Denn wenn du alles probiert hast, wenn du viel Zeit ins Land hast gehen lassen, wenn es wirklich nichts mehr gibt, was die Sache irgendwie besser machen könnte – dann weg damit. Raus damit. Tschüss. Arrivederci.

Die Eliminierung ist aber nicht das Schlimme. Das ist ein relativ einfacher Schritt. Das Schwierige ist das Davor und das Danach. Wir malen uns alles viel dramatischer aus, als es eigentlich ist. Denken immer, es wird alles noch katastrophaler. So sind wir Menschen eben. Aber in den meisten Fällen wird es besser. Das Leben wendet sich, wird anders, wird einfacher. Dein Herz leichter. Da ist plötzlich Platz für Neues, Nie-da-gewesenes und Schon-immer-da-gewesenes, aber Verlorenes.

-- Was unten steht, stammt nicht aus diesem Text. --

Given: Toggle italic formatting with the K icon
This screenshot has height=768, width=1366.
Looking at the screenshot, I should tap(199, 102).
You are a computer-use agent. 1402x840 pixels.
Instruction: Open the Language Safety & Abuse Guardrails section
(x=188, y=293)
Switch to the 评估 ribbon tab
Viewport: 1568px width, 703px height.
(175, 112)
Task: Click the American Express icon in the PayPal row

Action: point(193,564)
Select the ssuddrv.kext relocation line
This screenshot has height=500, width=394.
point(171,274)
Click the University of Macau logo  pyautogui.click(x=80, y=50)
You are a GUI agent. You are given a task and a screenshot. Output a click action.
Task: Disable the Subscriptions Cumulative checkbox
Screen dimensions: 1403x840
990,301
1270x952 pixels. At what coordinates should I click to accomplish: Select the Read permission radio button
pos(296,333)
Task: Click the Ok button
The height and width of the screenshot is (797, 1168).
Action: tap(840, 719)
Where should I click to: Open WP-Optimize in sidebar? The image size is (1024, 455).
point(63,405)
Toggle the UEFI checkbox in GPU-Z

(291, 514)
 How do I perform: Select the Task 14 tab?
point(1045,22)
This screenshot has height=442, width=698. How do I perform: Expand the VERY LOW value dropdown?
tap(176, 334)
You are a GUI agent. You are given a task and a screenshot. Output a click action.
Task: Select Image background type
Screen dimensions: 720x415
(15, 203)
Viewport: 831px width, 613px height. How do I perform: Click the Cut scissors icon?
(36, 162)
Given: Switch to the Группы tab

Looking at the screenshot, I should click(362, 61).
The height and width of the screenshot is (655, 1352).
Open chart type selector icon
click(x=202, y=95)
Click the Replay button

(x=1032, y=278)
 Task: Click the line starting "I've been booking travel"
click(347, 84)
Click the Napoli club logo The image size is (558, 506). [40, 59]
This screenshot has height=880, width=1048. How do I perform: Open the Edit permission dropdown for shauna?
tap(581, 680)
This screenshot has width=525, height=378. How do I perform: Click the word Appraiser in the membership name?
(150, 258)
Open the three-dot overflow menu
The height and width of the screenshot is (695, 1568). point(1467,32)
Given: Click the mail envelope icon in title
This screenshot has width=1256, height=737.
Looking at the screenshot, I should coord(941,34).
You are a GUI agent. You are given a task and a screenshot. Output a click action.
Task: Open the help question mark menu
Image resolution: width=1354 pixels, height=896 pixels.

Ich möchte nicht herausschreien, dass Loslassen nie mit Schmerz verbunden ist, denn das ist es meistens. Aber manchmal ist der einzige Weg, richtig glücklich zu werden, Schmerz zu spüren, zu akzeptieren und dann weiterzumachen.

Es gibt ja so einen Spruch, der sagt, dass nichts, was es wert ist, es zu haben, einfach zu bekommen ist. Und so ist es mit unserem Glück auch. Manchmal müssen wir etwas ausschließen, um viel mehr dazu zu gewinnen.